begin
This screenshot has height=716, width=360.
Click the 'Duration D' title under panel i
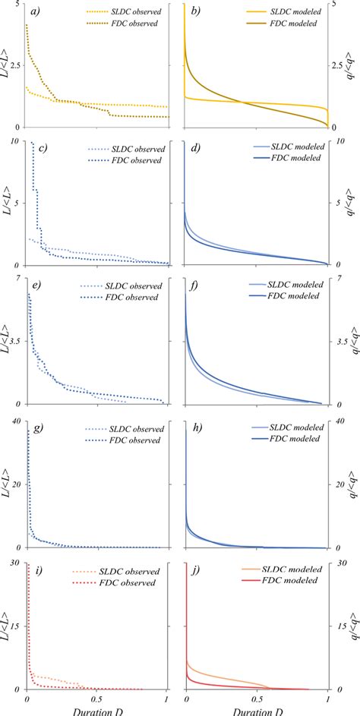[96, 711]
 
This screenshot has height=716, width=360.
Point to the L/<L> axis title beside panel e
end
begin
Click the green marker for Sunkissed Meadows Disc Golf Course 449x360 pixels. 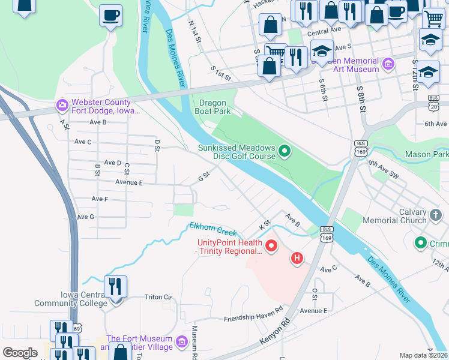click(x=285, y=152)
end
GIVEN TASK → Pull out each line of the entries above that contains the string "panel", matching case exactly.

TASK SOLUTION →
Click the 'Duration D' title under panel i
Point to the L/<L> axis title beside panel e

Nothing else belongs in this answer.